-- Opening Marker --
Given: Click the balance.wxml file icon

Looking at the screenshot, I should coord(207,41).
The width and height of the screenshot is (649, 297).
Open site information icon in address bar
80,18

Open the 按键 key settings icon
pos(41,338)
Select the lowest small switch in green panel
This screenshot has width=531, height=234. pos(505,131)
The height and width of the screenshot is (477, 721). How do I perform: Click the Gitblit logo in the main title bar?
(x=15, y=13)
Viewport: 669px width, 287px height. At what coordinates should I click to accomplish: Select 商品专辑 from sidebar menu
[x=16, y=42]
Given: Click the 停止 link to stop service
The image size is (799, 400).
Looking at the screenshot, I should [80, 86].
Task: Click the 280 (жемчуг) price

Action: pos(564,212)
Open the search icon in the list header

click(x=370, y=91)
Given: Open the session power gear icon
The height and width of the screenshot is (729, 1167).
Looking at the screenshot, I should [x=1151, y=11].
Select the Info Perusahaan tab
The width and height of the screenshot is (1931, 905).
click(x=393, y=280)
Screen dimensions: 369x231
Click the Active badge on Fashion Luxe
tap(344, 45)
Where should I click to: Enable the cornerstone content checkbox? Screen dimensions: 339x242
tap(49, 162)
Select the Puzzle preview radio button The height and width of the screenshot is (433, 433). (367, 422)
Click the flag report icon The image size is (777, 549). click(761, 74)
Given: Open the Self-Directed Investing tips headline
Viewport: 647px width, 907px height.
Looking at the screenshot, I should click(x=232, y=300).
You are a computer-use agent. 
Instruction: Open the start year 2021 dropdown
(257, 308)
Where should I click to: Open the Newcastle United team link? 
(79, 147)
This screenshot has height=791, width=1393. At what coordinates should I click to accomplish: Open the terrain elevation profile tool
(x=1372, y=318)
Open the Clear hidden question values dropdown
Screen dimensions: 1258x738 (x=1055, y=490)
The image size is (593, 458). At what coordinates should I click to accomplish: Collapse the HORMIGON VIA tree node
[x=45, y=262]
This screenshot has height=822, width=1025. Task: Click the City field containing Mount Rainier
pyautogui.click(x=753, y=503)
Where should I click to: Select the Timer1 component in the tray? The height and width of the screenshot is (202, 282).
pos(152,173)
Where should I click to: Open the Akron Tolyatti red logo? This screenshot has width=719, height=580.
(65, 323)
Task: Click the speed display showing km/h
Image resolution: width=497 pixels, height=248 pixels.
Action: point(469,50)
-- Closing Marker --
◆ Brief ◆
In full and word for word, reproduce the data above.

◆ Task answer ◆
Given: Click the balance.wxml file icon

Looking at the screenshot, I should coord(207,41).
The width and height of the screenshot is (649, 297).
Open site information icon in address bar
80,18

Open the 按键 key settings icon
pos(41,338)
Select the lowest small switch in green panel
This screenshot has width=531, height=234. pos(505,131)
The height and width of the screenshot is (477, 721). How do I perform: Click the Gitblit logo in the main title bar?
(x=15, y=13)
Viewport: 669px width, 287px height. At what coordinates should I click to accomplish: Select 商品专辑 from sidebar menu
[x=16, y=42]
Given: Click the 停止 link to stop service
The image size is (799, 400).
Looking at the screenshot, I should [80, 86].
Task: Click the 280 (жемчуг) price

Action: pos(564,212)
Open the search icon in the list header

click(x=370, y=91)
Given: Open the session power gear icon
The height and width of the screenshot is (729, 1167).
Looking at the screenshot, I should [x=1151, y=11].
Select the Info Perusahaan tab
The width and height of the screenshot is (1931, 905).
click(x=393, y=280)
Screen dimensions: 369x231
Click the Active badge on Fashion Luxe
tap(344, 45)
Where should I click to: Enable the cornerstone content checkbox? Screen dimensions: 339x242
tap(49, 162)
Select the Puzzle preview radio button The height and width of the screenshot is (433, 433). (367, 422)
Click the flag report icon The image size is (777, 549). click(761, 74)
Given: Open the Self-Directed Investing tips headline
Viewport: 647px width, 907px height.
Looking at the screenshot, I should click(x=232, y=300).
You are a computer-use agent. 
Instruction: Open the start year 2021 dropdown
(257, 308)
Where should I click to: Open the Newcastle United team link? 
(79, 147)
This screenshot has height=791, width=1393. At what coordinates should I click to accomplish: Open the terrain elevation profile tool
(x=1372, y=318)
Open the Clear hidden question values dropdown
Screen dimensions: 1258x738 (x=1055, y=490)
The image size is (593, 458). At what coordinates should I click to accomplish: Collapse the HORMIGON VIA tree node
[x=45, y=262]
This screenshot has height=822, width=1025. Task: Click the City field containing Mount Rainier
pyautogui.click(x=753, y=503)
Where should I click to: Select the Timer1 component in the tray? The height and width of the screenshot is (202, 282).
pos(152,173)
Where should I click to: Open the Akron Tolyatti red logo? This screenshot has width=719, height=580.
(65, 323)
Task: Click the speed display showing km/h
Image resolution: width=497 pixels, height=248 pixels.
Action: point(469,50)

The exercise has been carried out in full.